By Bob Weaver
It may be difficult from this week forward to report humorously about the foibles and life of Jack Whittaker.
It has become a tragedy.
Record Powerball winner Jack Whittaker said his 17-year-old granddaughter "was my world," having doted on the girl since before he won the biggest jackpot ever.
Steve Crosier told The Associated Press that his son Brandon "freaked out," apparently after Brandi died, implying her body was wrapped and removed from the site of the death.
Brandi Bragg is being buried today in Hinton, after her body was found two weeks after her disappearance.
"All of the problems I have had are because of my granddaughter's friends, her drug using friends," Whittaker said. "I'm going to find them and put them in jail."
Brandi had her own apartment and several vehicles, including a Hummer and Cadillac Escalade, and lots of cash. She also had lots of friends attracted to her money and life-style.
One friend, 18-year-old Jesse Tribble, was found in Whittaker's home in September, dead of a drug overdose.
Whittaker was out of town at the time.
"Since she won the lottery she had too much money ... I could point fingers all day long ... the money is the root of it all I would say," said Becky Layton, a longtime friend.

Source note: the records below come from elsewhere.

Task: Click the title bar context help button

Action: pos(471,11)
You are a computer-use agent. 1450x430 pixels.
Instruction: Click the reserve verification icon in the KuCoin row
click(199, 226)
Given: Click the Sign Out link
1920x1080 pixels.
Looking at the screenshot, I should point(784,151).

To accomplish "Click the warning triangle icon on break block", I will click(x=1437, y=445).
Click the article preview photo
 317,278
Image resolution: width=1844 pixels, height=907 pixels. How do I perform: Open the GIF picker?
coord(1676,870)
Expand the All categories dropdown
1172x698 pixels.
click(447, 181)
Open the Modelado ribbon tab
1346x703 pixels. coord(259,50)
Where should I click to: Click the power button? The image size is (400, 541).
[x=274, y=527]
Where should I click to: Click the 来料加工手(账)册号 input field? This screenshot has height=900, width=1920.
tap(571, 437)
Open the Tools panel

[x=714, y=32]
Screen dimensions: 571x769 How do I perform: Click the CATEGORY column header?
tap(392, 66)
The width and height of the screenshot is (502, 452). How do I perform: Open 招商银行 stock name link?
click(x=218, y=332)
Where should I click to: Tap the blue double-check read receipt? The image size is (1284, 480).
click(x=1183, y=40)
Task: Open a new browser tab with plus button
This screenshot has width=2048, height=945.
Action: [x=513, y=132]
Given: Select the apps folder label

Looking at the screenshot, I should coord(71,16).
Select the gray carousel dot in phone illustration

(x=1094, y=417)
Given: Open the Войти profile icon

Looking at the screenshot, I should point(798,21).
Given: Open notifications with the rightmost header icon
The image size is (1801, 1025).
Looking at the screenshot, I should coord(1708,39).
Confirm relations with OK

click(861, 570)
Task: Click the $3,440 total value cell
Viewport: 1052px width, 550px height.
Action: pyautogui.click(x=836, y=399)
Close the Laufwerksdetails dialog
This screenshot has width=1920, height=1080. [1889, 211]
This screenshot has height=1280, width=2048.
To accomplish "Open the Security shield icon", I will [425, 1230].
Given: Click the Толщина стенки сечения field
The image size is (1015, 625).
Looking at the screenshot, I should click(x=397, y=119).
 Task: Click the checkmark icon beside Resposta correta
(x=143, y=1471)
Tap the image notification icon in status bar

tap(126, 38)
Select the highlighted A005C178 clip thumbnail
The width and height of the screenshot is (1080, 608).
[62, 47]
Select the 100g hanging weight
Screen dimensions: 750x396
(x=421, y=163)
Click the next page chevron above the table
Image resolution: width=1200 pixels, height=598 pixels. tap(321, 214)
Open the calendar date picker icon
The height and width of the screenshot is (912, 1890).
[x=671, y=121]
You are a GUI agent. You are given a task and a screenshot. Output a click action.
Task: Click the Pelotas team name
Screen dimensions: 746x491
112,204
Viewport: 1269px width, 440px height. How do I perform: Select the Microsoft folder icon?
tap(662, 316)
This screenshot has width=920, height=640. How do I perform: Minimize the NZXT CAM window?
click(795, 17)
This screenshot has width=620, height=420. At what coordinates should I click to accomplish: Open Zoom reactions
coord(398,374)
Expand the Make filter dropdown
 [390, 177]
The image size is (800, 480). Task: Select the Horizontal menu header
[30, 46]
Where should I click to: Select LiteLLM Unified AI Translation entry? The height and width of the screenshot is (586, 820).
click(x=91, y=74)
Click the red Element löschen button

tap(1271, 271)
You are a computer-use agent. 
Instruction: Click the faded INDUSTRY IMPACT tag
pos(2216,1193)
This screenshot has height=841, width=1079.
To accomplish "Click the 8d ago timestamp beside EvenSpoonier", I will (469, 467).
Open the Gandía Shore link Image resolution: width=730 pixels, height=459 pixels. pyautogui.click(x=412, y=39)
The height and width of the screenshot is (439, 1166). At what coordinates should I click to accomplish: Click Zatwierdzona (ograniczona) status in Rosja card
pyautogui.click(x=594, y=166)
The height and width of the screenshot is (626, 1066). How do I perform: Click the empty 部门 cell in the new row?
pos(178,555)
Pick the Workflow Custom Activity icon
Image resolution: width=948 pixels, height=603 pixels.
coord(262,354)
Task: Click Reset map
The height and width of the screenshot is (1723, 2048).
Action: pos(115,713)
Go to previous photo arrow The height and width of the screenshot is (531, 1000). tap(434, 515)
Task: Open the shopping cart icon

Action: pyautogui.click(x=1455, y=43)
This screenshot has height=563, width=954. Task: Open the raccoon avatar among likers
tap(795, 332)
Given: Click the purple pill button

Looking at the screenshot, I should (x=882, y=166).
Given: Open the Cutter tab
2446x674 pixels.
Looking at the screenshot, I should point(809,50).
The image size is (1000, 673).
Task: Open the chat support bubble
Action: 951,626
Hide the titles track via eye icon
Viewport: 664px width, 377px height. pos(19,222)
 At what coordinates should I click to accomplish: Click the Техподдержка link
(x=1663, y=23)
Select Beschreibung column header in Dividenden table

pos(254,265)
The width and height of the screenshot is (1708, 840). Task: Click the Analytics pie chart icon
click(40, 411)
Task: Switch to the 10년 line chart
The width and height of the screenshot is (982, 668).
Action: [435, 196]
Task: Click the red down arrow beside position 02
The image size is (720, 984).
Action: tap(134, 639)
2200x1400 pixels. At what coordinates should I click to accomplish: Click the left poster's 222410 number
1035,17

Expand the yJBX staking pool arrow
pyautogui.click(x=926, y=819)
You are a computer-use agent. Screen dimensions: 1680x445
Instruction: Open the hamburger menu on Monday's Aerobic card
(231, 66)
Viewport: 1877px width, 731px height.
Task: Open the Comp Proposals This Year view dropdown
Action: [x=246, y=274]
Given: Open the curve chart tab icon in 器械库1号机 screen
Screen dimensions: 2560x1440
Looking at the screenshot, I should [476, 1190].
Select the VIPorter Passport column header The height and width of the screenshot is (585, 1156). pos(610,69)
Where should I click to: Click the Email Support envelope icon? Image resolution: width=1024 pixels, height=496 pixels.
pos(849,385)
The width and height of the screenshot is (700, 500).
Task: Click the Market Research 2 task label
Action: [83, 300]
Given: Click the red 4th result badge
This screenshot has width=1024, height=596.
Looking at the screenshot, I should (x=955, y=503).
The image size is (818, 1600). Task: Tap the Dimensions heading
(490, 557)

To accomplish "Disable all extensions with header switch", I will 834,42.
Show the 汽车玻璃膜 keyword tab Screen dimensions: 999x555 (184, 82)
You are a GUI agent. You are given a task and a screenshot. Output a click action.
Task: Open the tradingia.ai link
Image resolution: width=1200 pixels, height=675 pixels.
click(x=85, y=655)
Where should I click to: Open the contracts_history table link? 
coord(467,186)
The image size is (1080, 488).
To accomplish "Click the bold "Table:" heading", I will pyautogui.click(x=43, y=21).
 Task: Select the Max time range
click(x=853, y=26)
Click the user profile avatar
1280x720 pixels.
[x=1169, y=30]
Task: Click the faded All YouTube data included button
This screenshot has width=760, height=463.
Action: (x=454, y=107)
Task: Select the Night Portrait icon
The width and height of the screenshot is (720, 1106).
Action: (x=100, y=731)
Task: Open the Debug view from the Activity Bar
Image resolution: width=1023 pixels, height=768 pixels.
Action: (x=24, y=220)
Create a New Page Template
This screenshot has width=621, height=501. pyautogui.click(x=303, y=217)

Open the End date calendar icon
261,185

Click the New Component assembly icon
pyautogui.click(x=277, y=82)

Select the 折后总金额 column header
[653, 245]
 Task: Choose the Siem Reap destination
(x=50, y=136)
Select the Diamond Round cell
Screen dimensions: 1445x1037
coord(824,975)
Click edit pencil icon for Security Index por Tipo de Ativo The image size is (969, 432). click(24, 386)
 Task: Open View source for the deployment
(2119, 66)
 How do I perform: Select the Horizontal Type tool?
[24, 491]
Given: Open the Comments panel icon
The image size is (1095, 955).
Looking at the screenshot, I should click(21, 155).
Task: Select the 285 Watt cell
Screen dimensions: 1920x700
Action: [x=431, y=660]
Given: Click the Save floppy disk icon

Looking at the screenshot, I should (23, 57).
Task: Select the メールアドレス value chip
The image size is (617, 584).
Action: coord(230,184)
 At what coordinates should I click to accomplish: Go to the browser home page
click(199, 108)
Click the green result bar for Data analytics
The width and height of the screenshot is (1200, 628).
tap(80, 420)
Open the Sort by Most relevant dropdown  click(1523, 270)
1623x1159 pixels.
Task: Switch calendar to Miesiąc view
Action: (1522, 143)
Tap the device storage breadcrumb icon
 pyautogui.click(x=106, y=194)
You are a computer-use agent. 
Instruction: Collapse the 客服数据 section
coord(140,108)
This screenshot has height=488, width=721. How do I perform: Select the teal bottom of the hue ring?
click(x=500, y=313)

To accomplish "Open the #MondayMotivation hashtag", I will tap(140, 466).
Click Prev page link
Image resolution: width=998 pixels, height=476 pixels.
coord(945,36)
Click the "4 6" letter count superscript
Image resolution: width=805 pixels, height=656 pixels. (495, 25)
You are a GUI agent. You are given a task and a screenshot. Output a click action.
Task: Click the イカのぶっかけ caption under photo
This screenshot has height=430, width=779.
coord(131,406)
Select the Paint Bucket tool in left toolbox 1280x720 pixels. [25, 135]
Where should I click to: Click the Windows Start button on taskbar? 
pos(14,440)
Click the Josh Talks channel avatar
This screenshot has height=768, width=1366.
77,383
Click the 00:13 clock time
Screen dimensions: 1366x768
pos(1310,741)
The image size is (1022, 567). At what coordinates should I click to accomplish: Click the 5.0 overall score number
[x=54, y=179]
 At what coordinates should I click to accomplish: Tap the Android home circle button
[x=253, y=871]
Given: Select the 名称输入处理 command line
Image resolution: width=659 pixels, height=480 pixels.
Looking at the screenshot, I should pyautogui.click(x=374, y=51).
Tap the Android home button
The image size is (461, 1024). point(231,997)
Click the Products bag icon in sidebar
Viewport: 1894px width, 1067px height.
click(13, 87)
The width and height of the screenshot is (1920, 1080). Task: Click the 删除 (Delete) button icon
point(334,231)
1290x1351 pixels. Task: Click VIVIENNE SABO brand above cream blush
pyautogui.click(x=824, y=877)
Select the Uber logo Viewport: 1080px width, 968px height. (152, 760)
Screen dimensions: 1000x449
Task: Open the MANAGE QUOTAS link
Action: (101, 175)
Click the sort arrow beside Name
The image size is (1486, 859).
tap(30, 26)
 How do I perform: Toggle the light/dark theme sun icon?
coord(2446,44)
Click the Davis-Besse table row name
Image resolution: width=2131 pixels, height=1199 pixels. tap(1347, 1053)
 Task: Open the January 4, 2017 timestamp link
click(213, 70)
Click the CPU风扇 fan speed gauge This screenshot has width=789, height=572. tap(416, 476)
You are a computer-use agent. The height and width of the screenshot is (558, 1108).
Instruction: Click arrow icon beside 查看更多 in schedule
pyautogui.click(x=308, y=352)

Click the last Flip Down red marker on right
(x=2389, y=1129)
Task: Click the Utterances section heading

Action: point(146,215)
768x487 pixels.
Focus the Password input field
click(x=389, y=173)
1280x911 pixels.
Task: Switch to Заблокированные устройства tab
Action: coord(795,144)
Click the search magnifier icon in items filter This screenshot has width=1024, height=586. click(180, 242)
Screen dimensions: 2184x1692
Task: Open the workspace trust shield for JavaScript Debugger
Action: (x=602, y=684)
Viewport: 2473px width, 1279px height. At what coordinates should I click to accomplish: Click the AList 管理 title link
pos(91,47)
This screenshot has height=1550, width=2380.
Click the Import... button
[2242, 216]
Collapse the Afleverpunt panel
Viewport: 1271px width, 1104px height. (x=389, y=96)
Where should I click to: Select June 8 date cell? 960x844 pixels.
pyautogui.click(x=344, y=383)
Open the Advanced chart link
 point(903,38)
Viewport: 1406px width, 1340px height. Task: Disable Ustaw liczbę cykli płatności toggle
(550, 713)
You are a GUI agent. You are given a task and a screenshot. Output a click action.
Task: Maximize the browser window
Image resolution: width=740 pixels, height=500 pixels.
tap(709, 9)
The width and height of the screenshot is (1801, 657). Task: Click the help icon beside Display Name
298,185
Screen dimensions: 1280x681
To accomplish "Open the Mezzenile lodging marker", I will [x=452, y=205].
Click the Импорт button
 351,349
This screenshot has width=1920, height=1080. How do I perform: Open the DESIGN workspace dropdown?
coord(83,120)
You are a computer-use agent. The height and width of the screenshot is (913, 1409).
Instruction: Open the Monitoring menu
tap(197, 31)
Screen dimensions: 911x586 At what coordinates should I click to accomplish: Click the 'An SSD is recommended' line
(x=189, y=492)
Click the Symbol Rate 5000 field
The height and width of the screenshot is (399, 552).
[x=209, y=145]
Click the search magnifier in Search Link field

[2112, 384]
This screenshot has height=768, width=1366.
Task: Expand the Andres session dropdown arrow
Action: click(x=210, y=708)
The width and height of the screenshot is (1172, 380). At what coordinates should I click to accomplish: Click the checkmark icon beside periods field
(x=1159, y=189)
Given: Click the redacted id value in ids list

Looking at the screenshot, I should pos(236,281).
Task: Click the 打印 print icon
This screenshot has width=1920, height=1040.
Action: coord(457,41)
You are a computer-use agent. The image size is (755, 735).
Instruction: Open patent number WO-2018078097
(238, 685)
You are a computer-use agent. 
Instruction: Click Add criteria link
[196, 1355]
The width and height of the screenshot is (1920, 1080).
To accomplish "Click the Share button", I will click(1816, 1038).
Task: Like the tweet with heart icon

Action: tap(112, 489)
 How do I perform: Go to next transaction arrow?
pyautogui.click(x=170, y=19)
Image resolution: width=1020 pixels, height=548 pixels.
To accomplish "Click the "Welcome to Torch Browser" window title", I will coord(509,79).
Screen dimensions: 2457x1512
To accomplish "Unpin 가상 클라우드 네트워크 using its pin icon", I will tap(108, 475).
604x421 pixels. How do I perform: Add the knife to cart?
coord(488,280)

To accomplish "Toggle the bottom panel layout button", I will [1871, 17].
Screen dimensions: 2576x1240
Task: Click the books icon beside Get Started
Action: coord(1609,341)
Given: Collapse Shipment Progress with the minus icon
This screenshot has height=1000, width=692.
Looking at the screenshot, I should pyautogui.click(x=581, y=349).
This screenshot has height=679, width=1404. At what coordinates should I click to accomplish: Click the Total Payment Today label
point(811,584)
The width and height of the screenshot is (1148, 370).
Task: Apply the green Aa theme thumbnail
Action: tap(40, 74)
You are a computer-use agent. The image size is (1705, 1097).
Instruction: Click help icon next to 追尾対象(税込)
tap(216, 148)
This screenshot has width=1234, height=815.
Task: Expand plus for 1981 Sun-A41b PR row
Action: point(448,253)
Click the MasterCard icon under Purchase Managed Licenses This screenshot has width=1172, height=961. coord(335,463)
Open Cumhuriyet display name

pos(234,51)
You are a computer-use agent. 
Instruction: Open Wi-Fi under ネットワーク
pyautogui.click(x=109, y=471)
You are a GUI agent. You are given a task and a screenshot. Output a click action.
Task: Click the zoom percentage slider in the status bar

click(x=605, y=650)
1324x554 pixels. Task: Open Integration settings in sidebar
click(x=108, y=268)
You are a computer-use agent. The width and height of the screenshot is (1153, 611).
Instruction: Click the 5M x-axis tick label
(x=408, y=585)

Whittaker's only grandchild was an avid softball player and Church of God member. She was thrust into the world of money and what money can buy, lavished on her by her grandfather.
Recovering drug users and alcoholics frequently speak about the negative role money brings to addiction and self-destruction.
Some say "If I had been well-financed I would have died ten years ago."
"It's not her fault, it's the people who sold drugs because they weren't taken off the street," said Whittaker.
The girl's death adds to a long list of woes for Jack Whittaker, in many ways linked to "Jack's Jackpot."